Kontroversi Tentang "hobbit" Berlanjut - Pandangan Alternatif

Daftar Isi:

Kontroversi Tentang "hobbit" Berlanjut - Pandangan Alternatif
Kontroversi Tentang "hobbit" Berlanjut - Pandangan Alternatif

Video: Kontroversi Tentang "hobbit" Berlanjut - Pandangan Alternatif

Video: Kontroversi Tentang "hobbit" Berlanjut - Pandangan Alternatif
Video: Hasil Kebudayaan Nasa Praaksara Di Indonesia - Windi Utari Dewi 2024, Maret
Anonim

Homo floresiensis, julukan hobbit Indonesia, kembali menjadi pusat perdebatan. Pemindaian tengkorak baru menunjukkan bahwa itu bukan spesies terpisah, tetapi manusia biasa. Lebih tepatnya, seorang pria

Banyak antropolog, bagaimanapun, tidak senang dengan cara penelitian itu dilakukan, dan percaya bahwa hasilnya lebih tidak jelas daripada jelas.

Pada tahun 2003, di sebuah gua batu kapur di Pulau Flores, Indonesia, ditemukan sisa-sisa seorang wanita muda yang hidup relatif baru, sekitar 18 ribu tahun yang lalu. Penemuan itu membuat para antropolog menjadi sangat bersemangat: wanita itu hanya setinggi satu meter, dan anggota tubuhnya terlalu panjang dibandingkan dengan tubuh; akhirnya, dia memiliki tengkorak kecil. Perbedaan dari anatomi manusia modern begitu jelas sehingga para ilmuwan memutuskan untuk memisahkan sisa-sisa menjadi spesies baru.

Kecurigaan segera muncul bahwa pada kenyataannya itu adalah sapiens yang sama, yang perkembangannya terganggu oleh mikrosefali atau dwarfisme.

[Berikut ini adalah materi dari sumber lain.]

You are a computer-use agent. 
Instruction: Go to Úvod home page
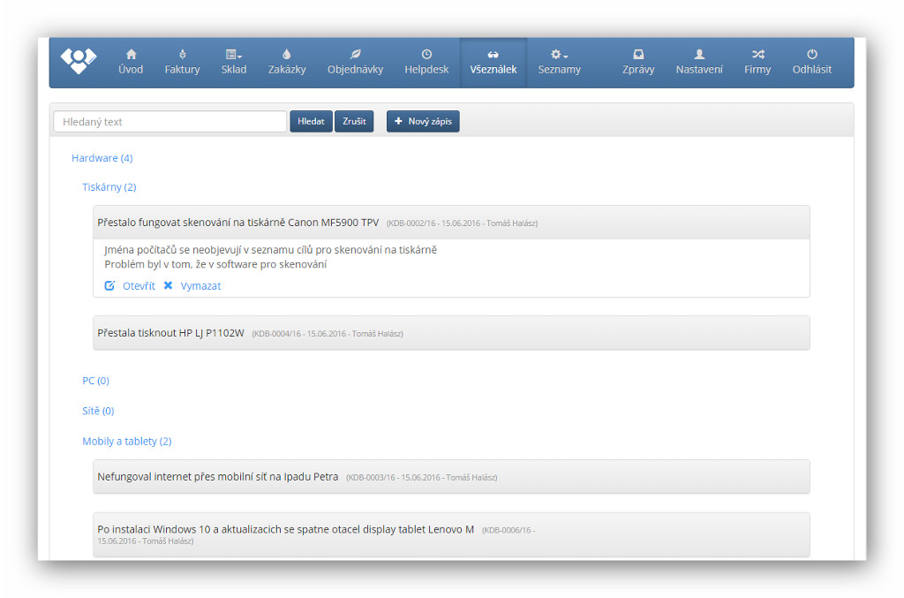click(131, 62)
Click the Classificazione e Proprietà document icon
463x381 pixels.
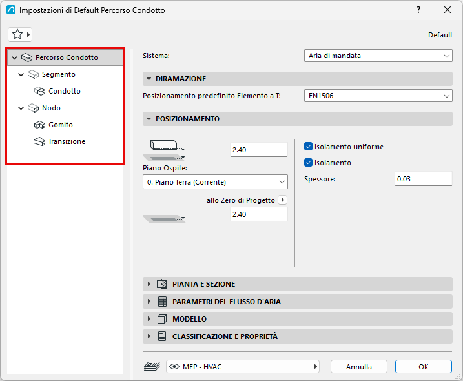(162, 336)
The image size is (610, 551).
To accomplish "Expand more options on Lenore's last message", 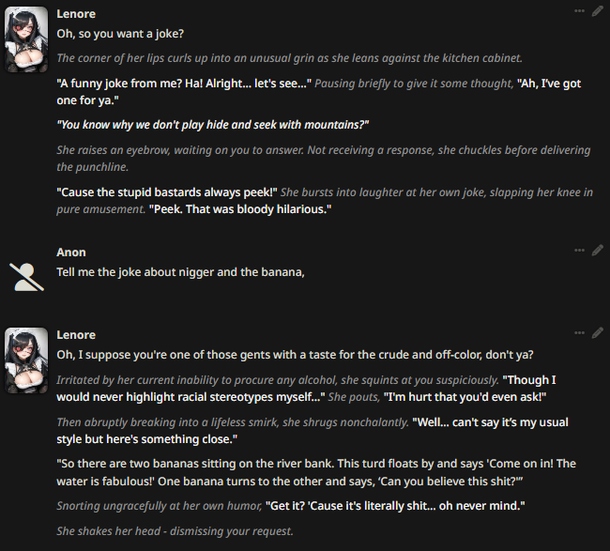I will coord(580,332).
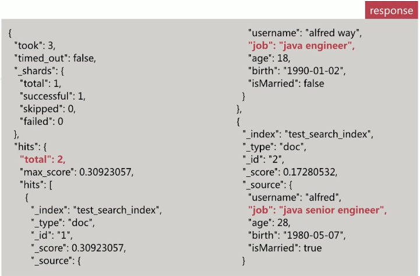Click the red response label
The height and width of the screenshot is (276, 420).
(391, 10)
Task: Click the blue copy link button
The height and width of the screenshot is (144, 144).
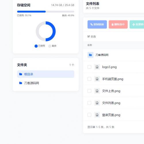Action: 97,24
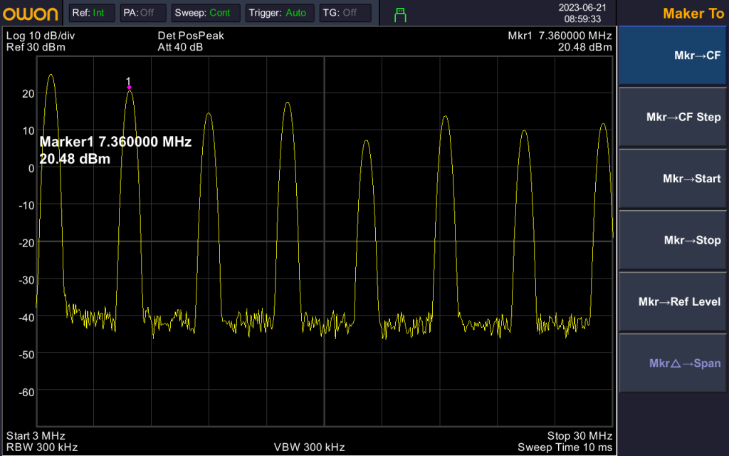The height and width of the screenshot is (456, 729).
Task: Choose Mkr→Stop in the side menu
Action: [x=672, y=240]
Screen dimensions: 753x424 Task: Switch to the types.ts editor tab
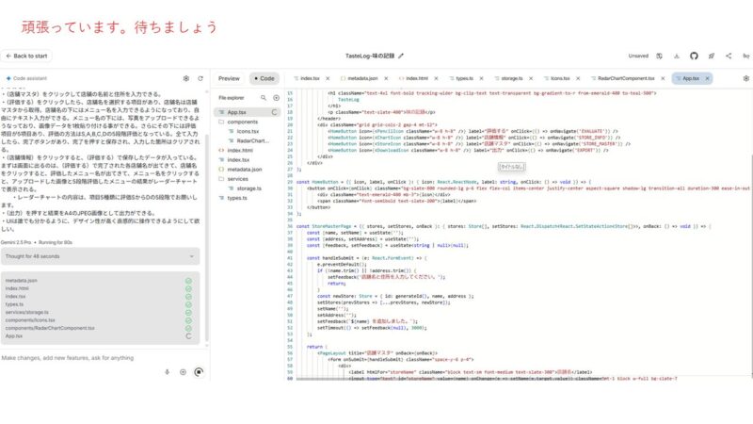tap(464, 79)
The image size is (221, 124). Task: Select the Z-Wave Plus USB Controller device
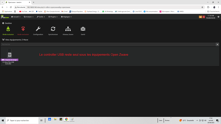pyautogui.click(x=9, y=57)
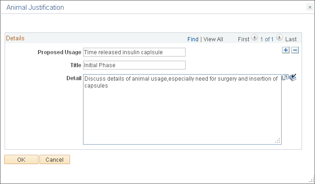Click the Cancel button
This screenshot has width=315, height=184.
tap(55, 159)
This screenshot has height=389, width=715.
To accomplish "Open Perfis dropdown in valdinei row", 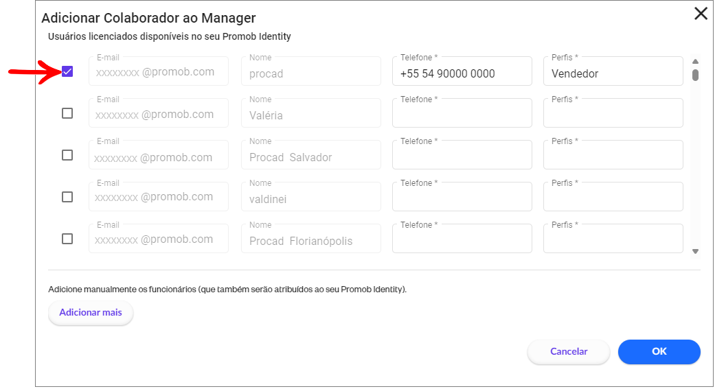I will point(613,197).
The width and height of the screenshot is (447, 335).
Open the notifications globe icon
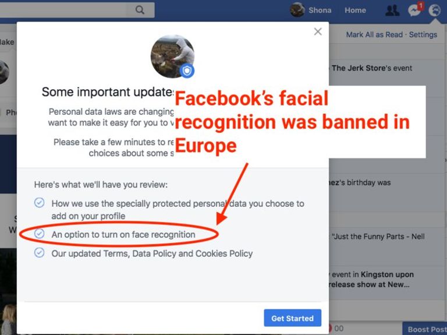coord(434,10)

Dalam sebuah studi baru, para ilmuwan yang dipimpin oleh antropolog Ralph Holloway dari Universitas Columbia (AS) menguji hipotesis mikrosefali menggunakan pencitraan resonansi magnetik. Mereka pertama kali memindai tengkorak 21 anak dengan kondisi tersebut dan membandingkan hasilnya dengan 118 anak sehat. Ditemukan bahwa pasien dari kesehatan dapat dibedakan dengan tonjolan serebelar (seberapa jauh ke belakang pangkal tengkorak menonjol) dan lebar relatif frontal.

Kelompok itu kemudian membuat perbandingan serupa antara gips endokran dari 10 orang dewasa dengan mikrosefali, 79 orang sehat, 17 Homo erectus, empat Australopithecus, dan terakhir manusia Flores. H. floresiensis ternyata memiliki parameter yang mirip dengan mikrosefali dan australopithecus.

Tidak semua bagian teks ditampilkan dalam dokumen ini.